Dear ISSTD community,
July 30 is the World Day Against Trafficking in Persons, a day that has been set aside to raise awareness about the plight of human trafficking victims. Although the term “trafficking” is used with increasing frequency, it is not always clear what it means. Indeed, the legal definition of trafficking has changed considerably over time and between jurisdictions.
At its core, and in all its forms, trafficking refers to exploitation: the abuse of one human being by another, as a means rather than an end, as an object rather than a subject. And while trafficking is often depicted in movies and television as a child or adult abducted from their home, and sold into slavery, only to be rescued by the hero, ISSTD members know all too well the mundane contexts and everyday realities of human trafficking.
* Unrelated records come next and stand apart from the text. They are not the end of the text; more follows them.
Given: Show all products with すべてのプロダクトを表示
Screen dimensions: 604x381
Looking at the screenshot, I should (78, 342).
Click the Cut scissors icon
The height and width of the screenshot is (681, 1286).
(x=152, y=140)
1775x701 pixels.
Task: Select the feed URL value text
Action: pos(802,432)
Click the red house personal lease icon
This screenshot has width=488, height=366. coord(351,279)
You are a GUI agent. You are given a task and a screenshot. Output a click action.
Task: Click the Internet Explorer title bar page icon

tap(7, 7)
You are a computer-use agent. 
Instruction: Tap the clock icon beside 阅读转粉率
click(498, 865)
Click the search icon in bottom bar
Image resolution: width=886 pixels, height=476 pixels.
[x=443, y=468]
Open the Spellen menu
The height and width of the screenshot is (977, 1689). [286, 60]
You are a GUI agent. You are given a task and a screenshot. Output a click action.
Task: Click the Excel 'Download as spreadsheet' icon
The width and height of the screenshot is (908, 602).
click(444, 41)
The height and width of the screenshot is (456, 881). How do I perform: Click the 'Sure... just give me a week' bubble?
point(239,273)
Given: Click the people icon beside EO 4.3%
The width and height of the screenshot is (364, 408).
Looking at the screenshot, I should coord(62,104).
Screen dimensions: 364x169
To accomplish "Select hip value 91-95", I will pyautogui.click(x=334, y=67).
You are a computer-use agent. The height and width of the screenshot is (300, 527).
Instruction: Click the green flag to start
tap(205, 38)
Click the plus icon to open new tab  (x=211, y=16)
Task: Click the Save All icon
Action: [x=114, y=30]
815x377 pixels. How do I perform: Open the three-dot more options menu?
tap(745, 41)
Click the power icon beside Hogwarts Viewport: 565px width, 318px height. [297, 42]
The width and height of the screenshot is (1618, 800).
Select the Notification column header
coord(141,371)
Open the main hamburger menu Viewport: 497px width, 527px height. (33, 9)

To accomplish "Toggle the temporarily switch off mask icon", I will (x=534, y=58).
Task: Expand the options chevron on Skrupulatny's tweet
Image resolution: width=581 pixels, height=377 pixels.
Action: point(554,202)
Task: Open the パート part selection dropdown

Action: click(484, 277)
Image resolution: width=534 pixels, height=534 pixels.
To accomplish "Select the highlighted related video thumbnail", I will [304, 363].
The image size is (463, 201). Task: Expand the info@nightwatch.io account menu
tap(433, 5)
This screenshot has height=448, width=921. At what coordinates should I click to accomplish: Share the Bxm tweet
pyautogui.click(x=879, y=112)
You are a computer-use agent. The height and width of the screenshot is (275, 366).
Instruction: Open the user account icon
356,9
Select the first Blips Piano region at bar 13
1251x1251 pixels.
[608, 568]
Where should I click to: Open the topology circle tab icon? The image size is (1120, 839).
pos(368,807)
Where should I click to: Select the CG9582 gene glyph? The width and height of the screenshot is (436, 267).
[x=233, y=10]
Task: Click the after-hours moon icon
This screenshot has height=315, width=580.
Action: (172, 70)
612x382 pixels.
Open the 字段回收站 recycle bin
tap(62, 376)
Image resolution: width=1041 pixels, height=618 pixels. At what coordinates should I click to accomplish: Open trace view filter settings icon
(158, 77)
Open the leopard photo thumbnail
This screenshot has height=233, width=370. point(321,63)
Trafficking and exploitation are words that describe the lives of many people with complex trauma and dissociation. Often enough, that abuse is not ended by the interdiction of an external rescuer but by the perseverance and skills of the survivor. The role of mental health professionals is often to bear witness to the cost of survival and seek to alleviate its burdens.
Is there any group of professionals who understands the many different forms and impacts of trafficking as well as the ISSTD? I doubt it. The theme of this year’s World Day is “Reach every victim of trafficking, leave no one behind” and I look forward to a day where this slogan is more than an aspiration.